>>>

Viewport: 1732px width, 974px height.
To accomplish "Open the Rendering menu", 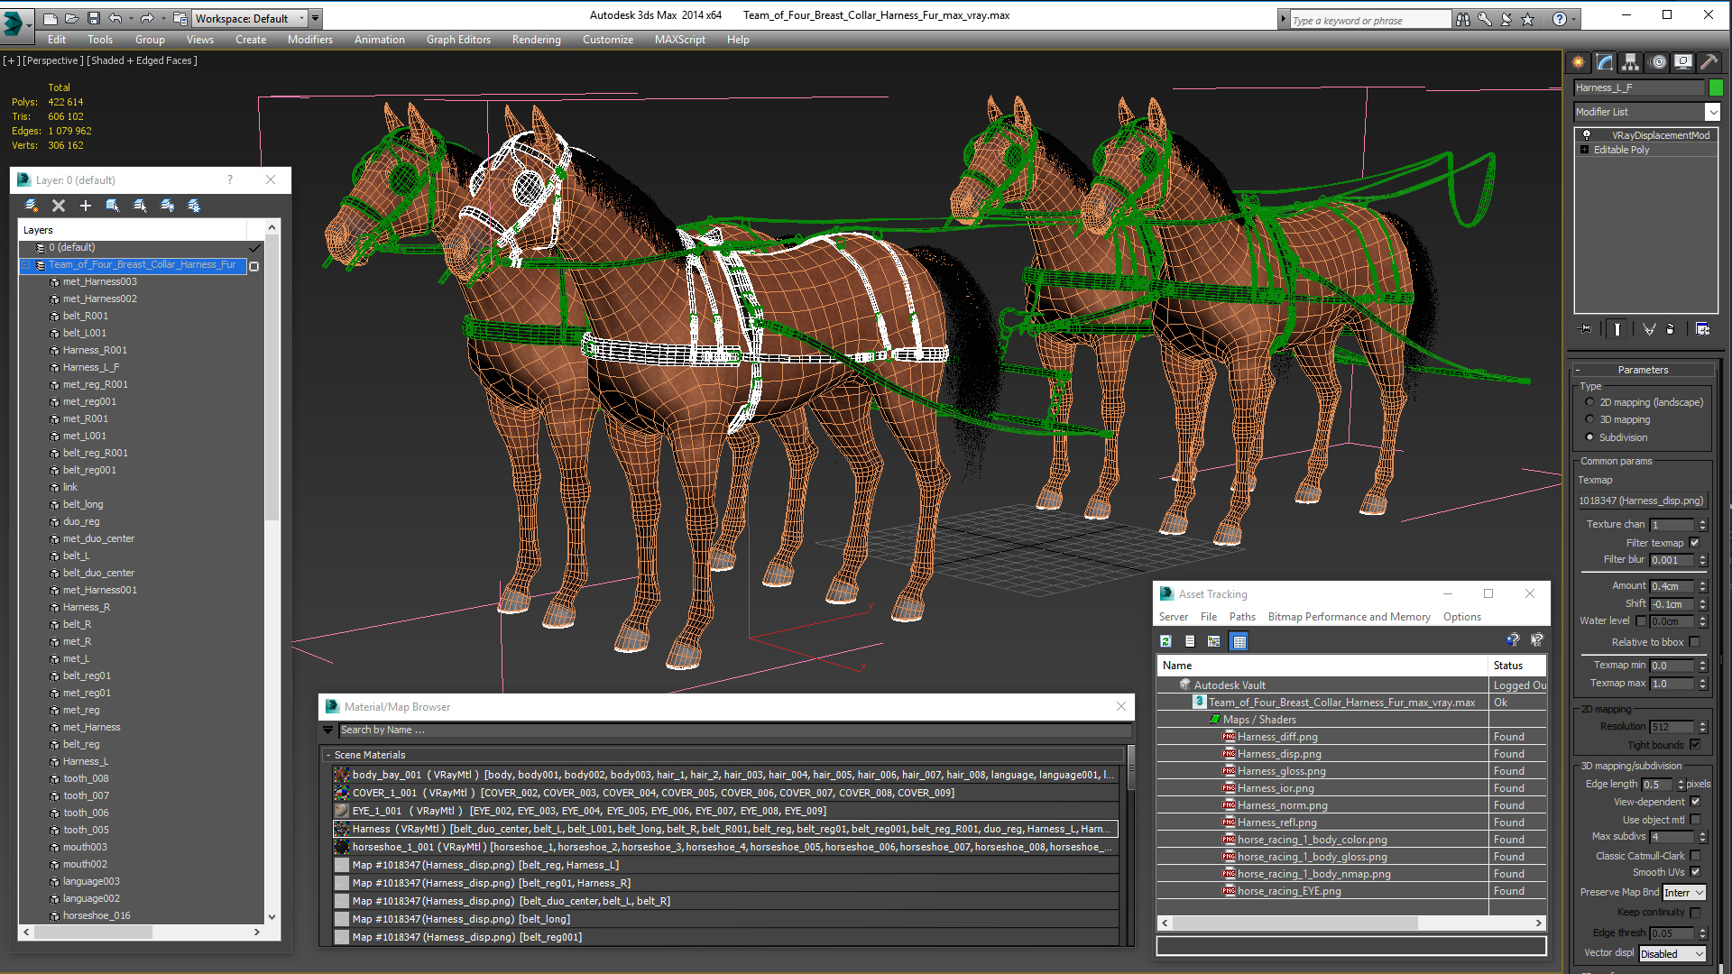I will (536, 40).
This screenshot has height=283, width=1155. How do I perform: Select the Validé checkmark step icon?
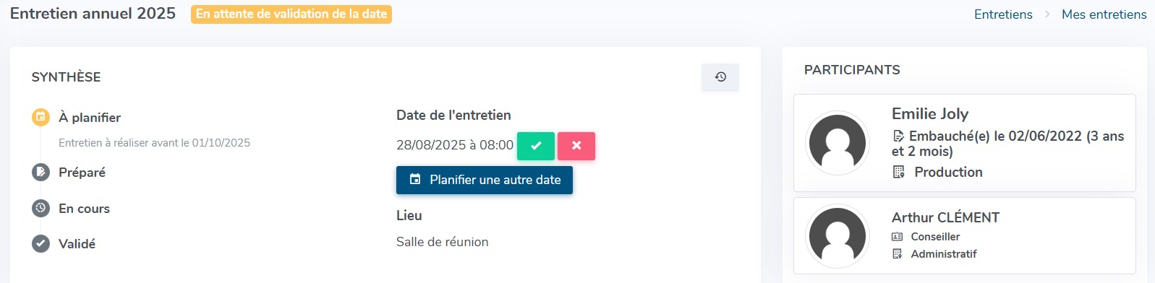tap(41, 243)
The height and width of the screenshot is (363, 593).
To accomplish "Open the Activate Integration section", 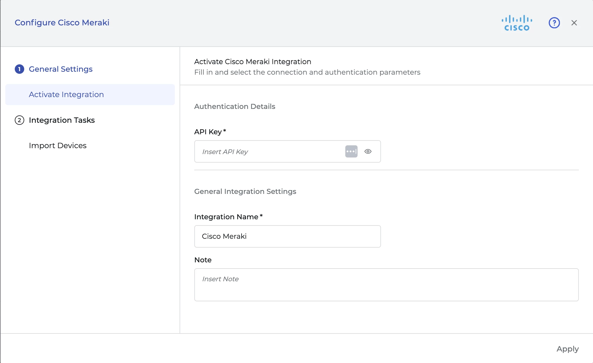I will (x=66, y=94).
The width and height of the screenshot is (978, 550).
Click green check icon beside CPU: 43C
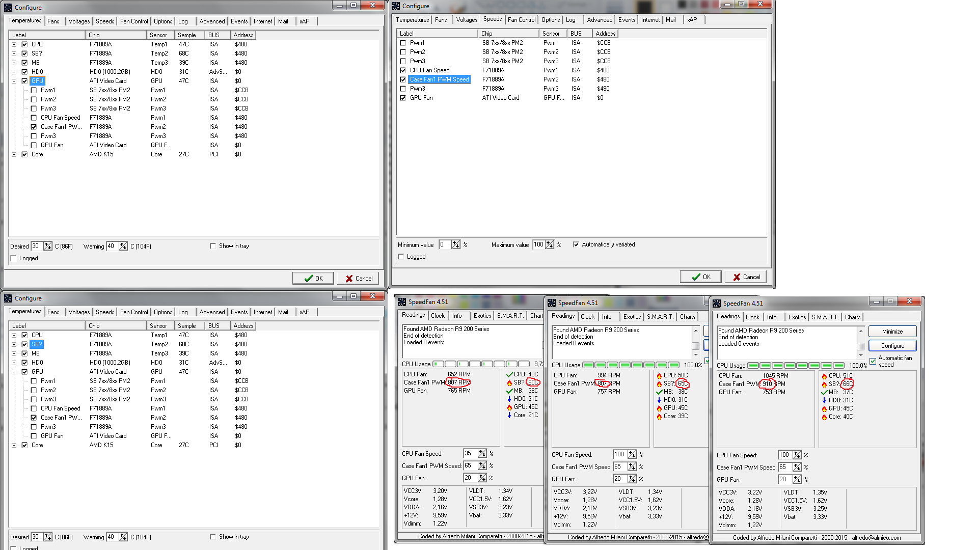click(x=509, y=374)
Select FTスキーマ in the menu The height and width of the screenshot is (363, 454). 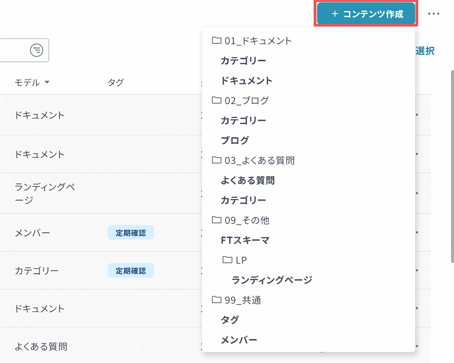pyautogui.click(x=245, y=240)
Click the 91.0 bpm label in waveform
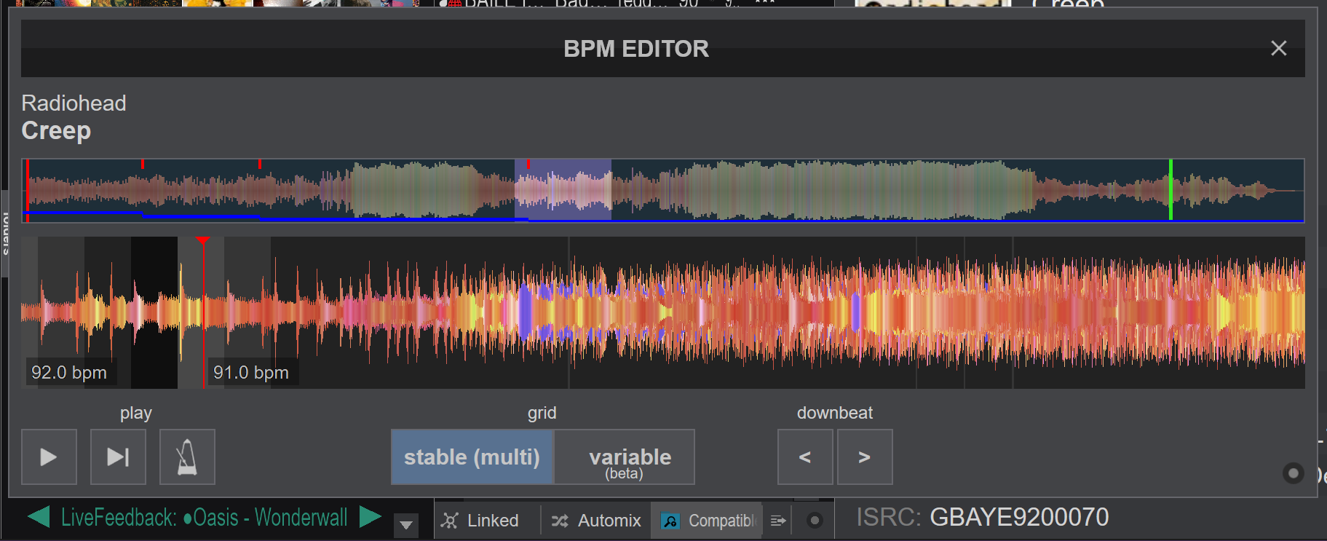The height and width of the screenshot is (541, 1327). pos(251,373)
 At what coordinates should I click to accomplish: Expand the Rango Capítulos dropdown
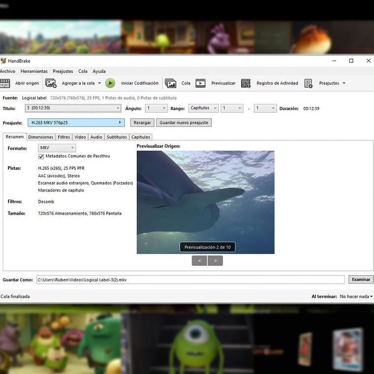[x=203, y=108]
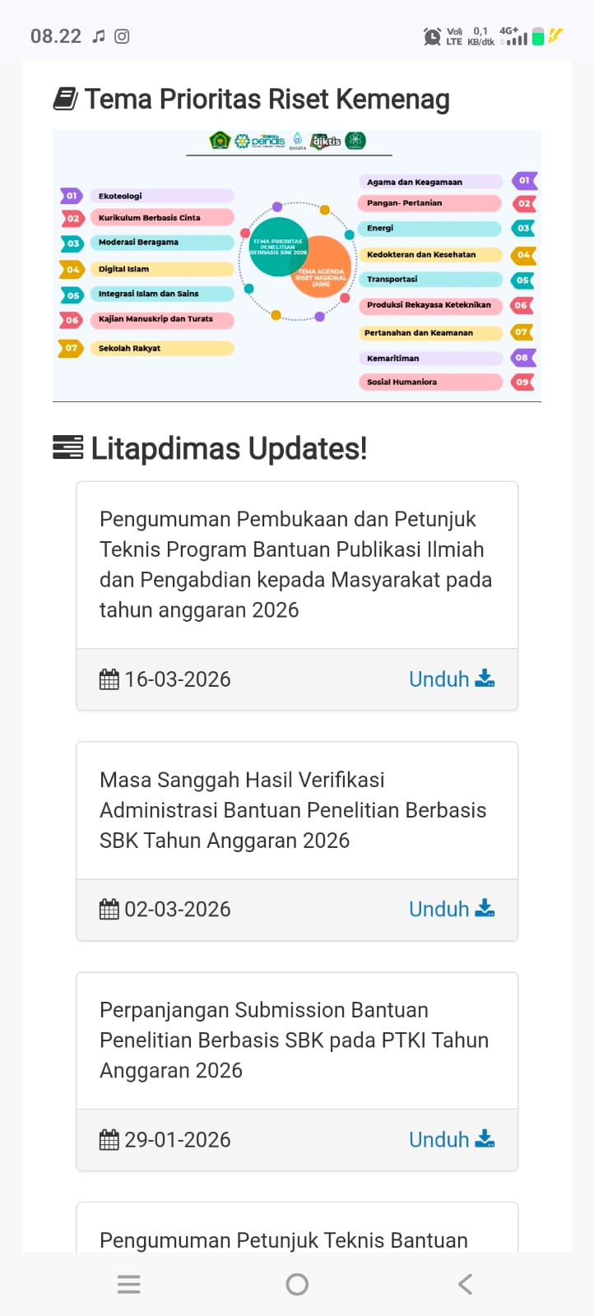Open Pengumuman Pembukaan Bantuan Publikasi Ilmiah card

296,565
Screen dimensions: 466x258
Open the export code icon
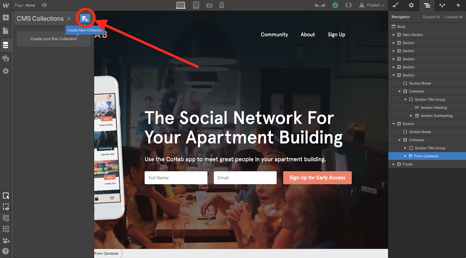point(348,5)
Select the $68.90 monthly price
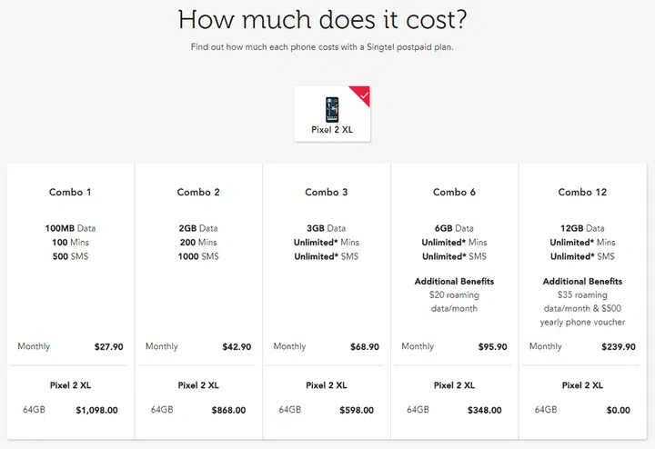The width and height of the screenshot is (655, 449). [x=364, y=347]
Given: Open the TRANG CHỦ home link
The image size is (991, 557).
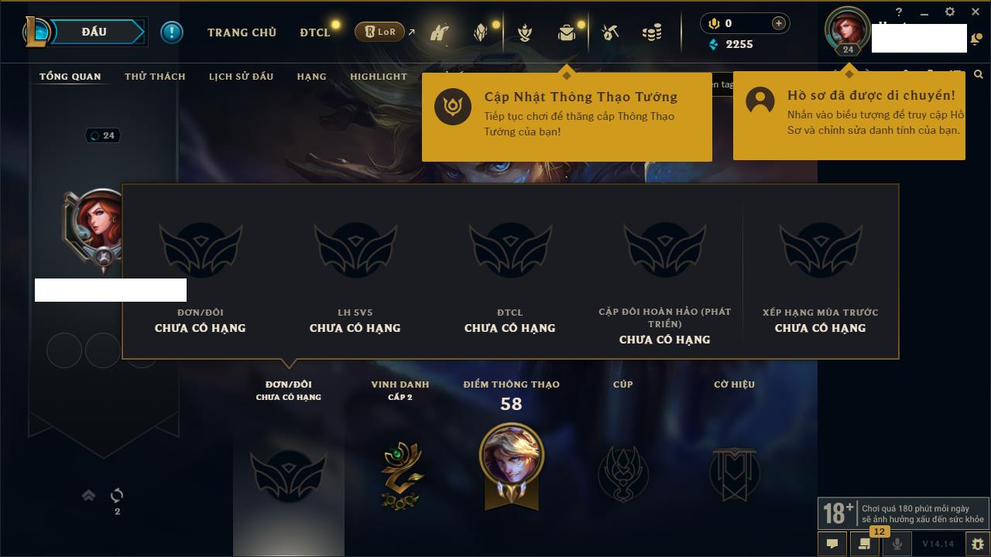Looking at the screenshot, I should click(x=242, y=32).
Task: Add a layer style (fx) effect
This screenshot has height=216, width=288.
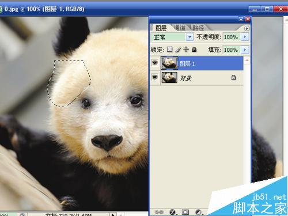Action: [173, 212]
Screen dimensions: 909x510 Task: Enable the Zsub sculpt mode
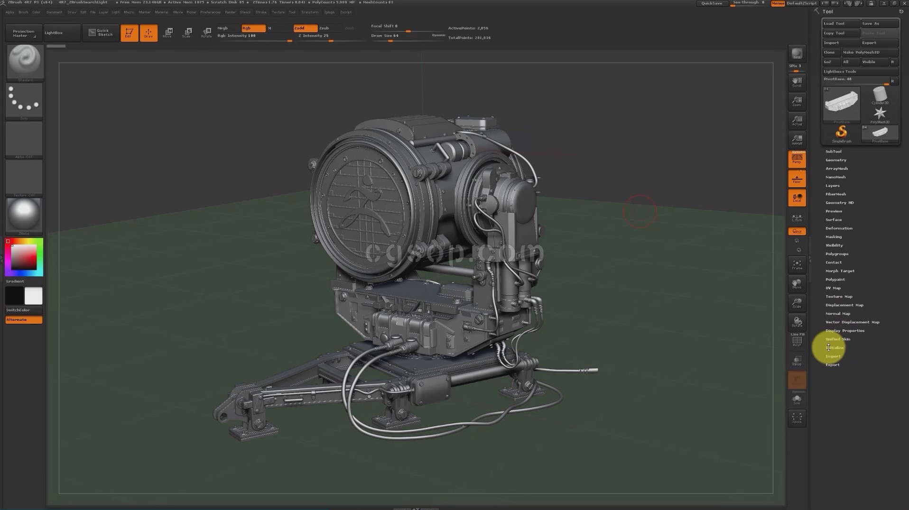tap(325, 28)
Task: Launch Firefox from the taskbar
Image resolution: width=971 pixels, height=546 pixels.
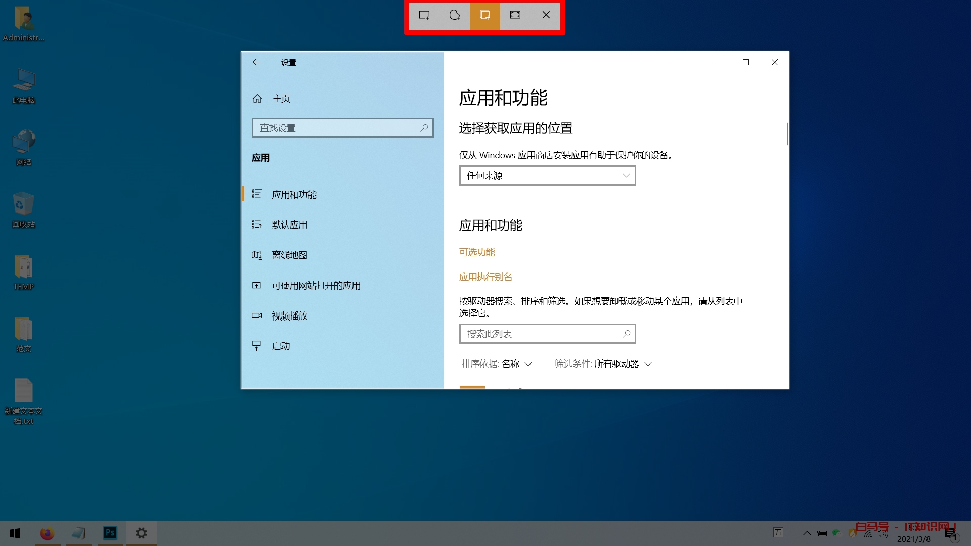Action: (x=47, y=533)
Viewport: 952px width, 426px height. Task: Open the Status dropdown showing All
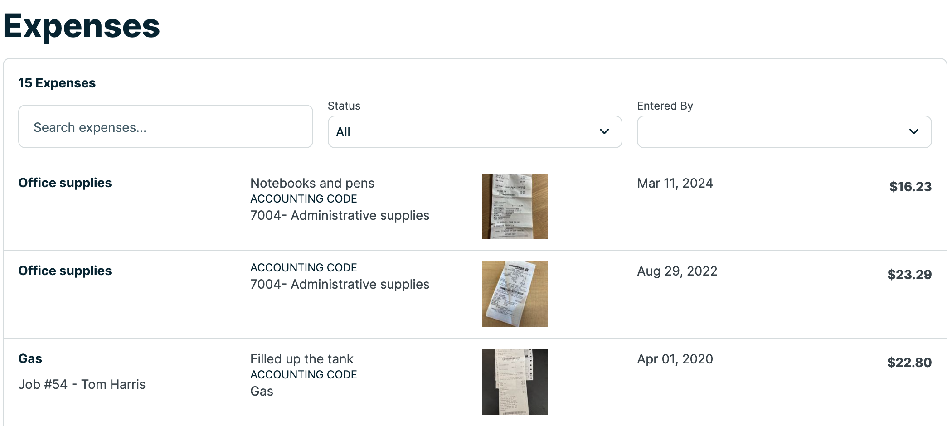point(474,132)
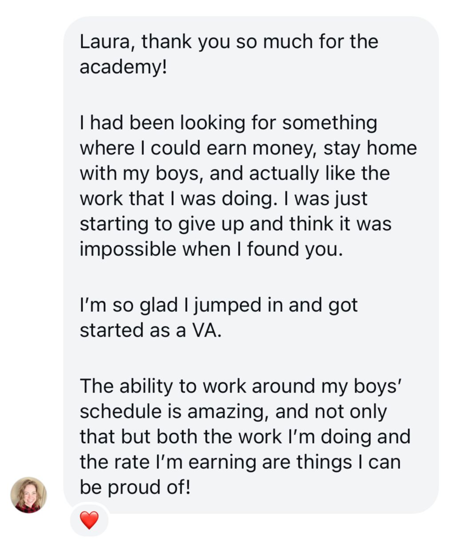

<<<

● **Stated task**:
Could you reproduce the records above verbatim, starting at the line containing "Given: Open the TRANG CHỦ home link" and ending at the line containing "Action: (x=47, y=533)", with the pictures left out?

● **Exercise response**:
Given: Open the TRANG CHỦ home link
The image size is (991, 557).
Looking at the screenshot, I should click(x=242, y=32).
Task: Add a layer style (fx) effect
This screenshot has height=216, width=288.
Action: [173, 212]
Screen dimensions: 909x510 Task: Enable the Zsub sculpt mode
tap(325, 28)
Task: Launch Firefox from the taskbar
Image resolution: width=971 pixels, height=546 pixels.
Action: (x=47, y=533)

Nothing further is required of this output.